The first of Franklin's two proposed theories is often referred to as the lightning dissipation theory. According to the theory, the use of a lightning rod on a building protects the building by preventing the lightning strike. The idea is based upon the principle that the electric field strength is great around a pointed object. The intense electric fields surrounding a pointed object serve to ionize the surrounding air, thus enhancing its conductive ability. The dissipative theory states that as a storm cloud approaches, there is a conductive pathway established between the statically charged cloud and the lightning rod. According to the theory, static charges gradually migrate along this pathway to the ground, thus reducing the likelihood of a sudden and explosive discharge. Proponents of the lightning dissipation theory argue that the primary role of a lightning rod is to discharge the cloud over a longer length of time, thus preventing the excessive charge buildup which is characteristic of a lightning strike.
The second of Franklin's proposed theories on the operation of the lightning rod is the basis of the lightning diversion theory. The lightning diversion theory states that a lighting rod protects a building by providing a conductive pathway of the charge to the Earth. A lightning rod is typically attached by a thick copper cable to a grounding rod which is buried in the Earth below. The sudden discharge from the cloud would be drawn towards the elevated lightning rod but safely directed to the Earth, thus preventing damage from occurring to the building. The lightning rod and the attached cable and ground pole provide a low resistance pathway from the region above the building to the ground below. By diverting the charge through the lightning protection system, the building is spared of the damage associated with a large quantity of electric charge passing through it.

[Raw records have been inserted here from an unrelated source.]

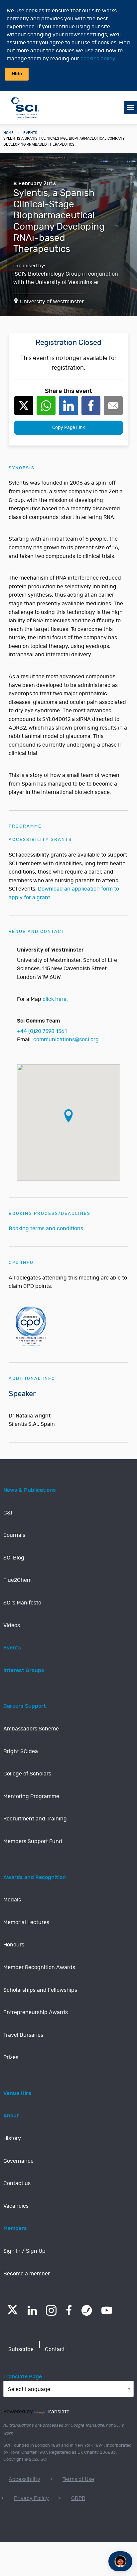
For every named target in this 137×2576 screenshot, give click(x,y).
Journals (14, 1535)
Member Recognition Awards (39, 1967)
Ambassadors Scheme (31, 1728)
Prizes (10, 2057)
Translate (58, 2411)
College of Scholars (27, 1773)
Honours (13, 1944)
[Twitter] (12, 2312)
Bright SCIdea (20, 1751)
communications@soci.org (66, 1039)
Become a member (26, 2273)
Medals (12, 1899)
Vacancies (16, 2206)
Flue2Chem (17, 1580)
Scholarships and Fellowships (40, 1990)
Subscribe (21, 2349)
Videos (11, 1625)
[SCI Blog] (86, 2310)
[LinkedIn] (32, 2310)
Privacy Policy (31, 2498)
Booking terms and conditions (46, 1228)
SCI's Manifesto (22, 1602)
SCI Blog (13, 1557)
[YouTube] (106, 2310)
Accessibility (24, 2479)
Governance (18, 2161)
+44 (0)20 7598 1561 (42, 1031)
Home (8, 133)
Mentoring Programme (31, 1796)
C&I (7, 1512)
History (12, 2138)
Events (30, 133)
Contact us (17, 2183)
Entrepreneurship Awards (35, 2012)
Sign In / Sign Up (24, 2251)
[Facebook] (69, 2310)
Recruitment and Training (35, 1818)
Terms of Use (78, 2479)
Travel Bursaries (23, 2035)
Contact (55, 2349)
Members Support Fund (32, 1841)
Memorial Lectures (26, 1922)
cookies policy (97, 58)
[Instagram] (51, 2310)
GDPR (78, 2498)
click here (55, 999)
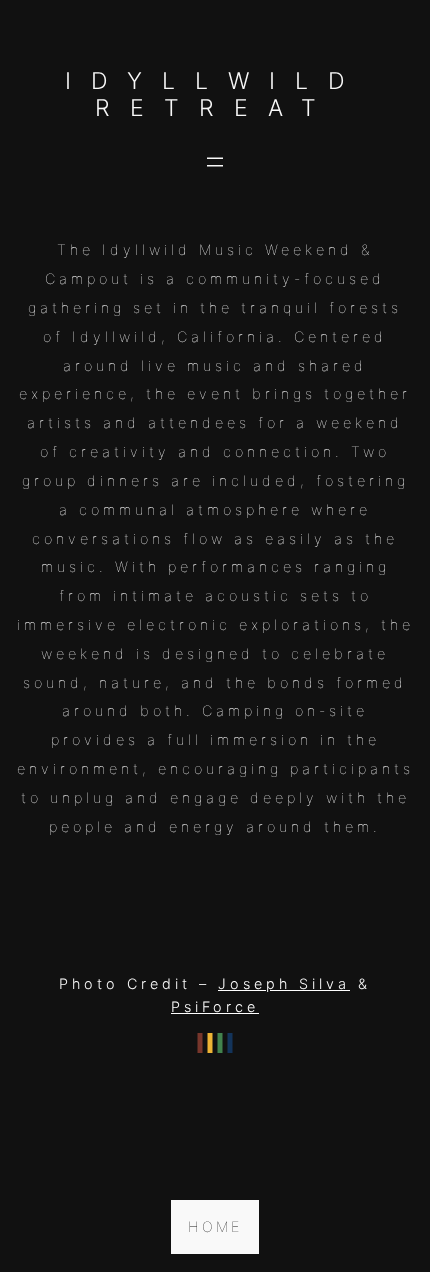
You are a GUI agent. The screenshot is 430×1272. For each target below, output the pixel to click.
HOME (215, 1226)
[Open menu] (215, 162)
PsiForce (215, 1006)
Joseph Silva (284, 983)
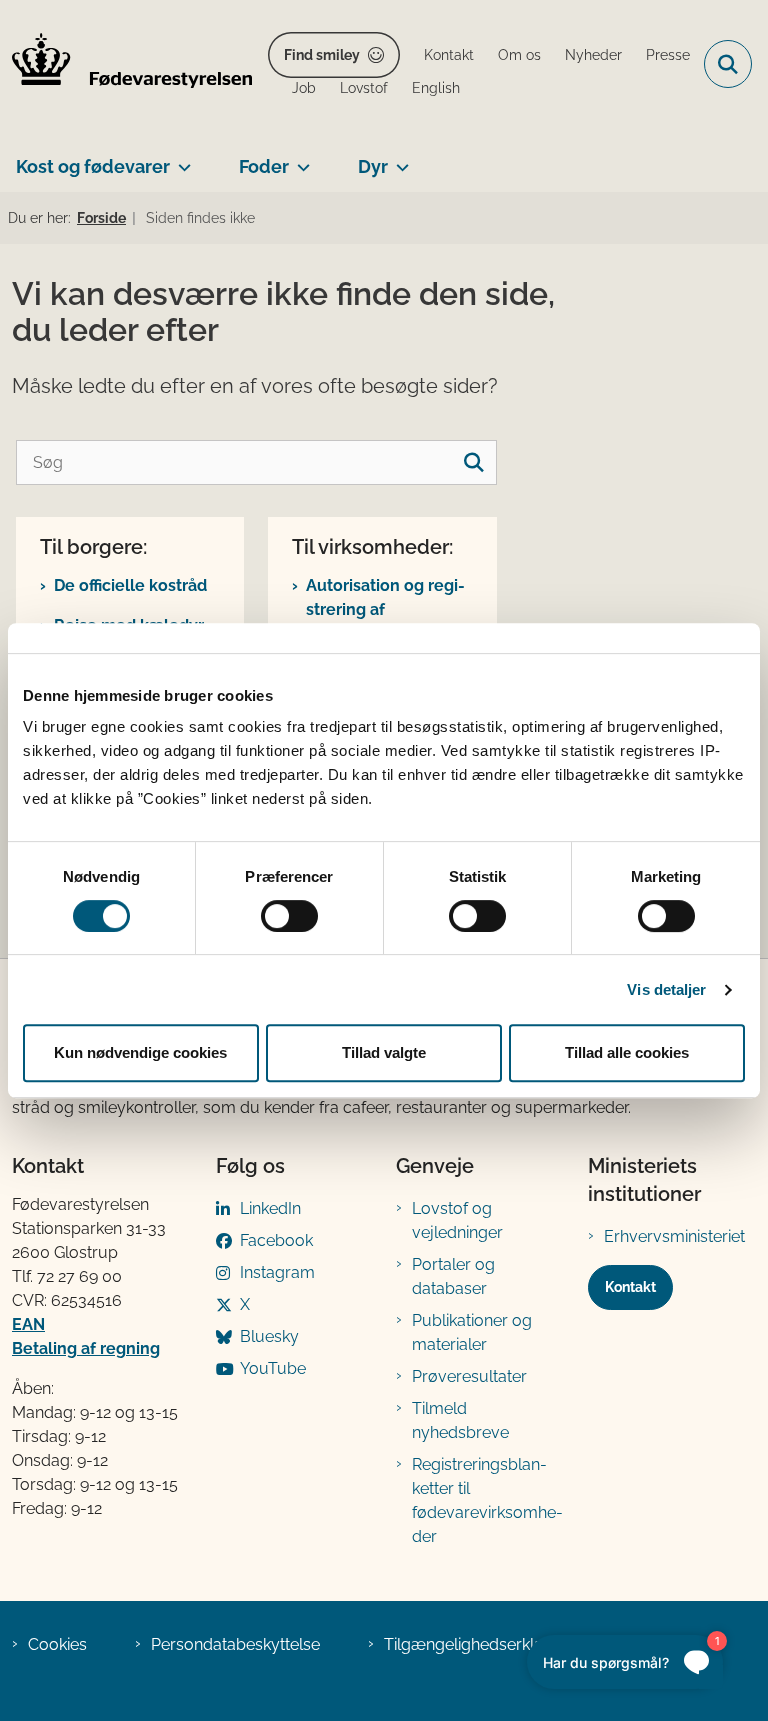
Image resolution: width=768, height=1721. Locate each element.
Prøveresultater (469, 1376)
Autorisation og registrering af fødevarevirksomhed (386, 609)
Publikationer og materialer (472, 1332)
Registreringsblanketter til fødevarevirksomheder (487, 1500)
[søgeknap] (474, 462)
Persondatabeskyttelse (235, 1644)
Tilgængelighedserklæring (480, 1644)
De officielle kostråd (130, 585)
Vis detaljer (666, 989)
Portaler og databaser (453, 1276)
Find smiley (322, 55)
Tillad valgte (384, 1052)
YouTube (273, 1368)
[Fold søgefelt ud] (728, 64)
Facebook (276, 1240)
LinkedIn (270, 1208)
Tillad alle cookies (627, 1052)
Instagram (277, 1272)
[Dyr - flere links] (398, 159)
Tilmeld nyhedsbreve (460, 1420)
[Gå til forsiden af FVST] (126, 64)
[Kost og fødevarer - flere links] (180, 159)
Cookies (57, 1644)
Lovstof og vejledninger (457, 1220)
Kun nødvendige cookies (140, 1052)
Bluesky (269, 1336)
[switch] (289, 916)
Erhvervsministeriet (674, 1236)
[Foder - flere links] (299, 159)
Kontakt (630, 1287)
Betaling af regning (86, 1348)
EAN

Lightning researchers are now generally convinced that the lightning dissipation theory provides an inaccurate model of how lightning rods work. It is indeed true that the tip of a lightning rod is capable of ionizing the surrounding air and making it more conductive. However, this affect only extends for a few meters above the tip of the lightning rod. A few meters of enhanced conductivity above the tip of the rod is not capable of discharging a large cloud which stretches over several kilometers of distance. Unfortunately, there are currently no scientifically verified methods of lightning prevention. Furthermore, recent field studies have further shown that the tip of the lightning rod does not need to be sharply pointed as Ben Franklin suggested. Blunt-tipped lightning rods have been found to be more receptive to lightning strikes and thus provide a more likely path of discharge of a charged cloud. When installing a lightning rod on a building as a lightning protection measure, it is imperative that the rod be elevated above the building and connected by a low resistance wire to the ground.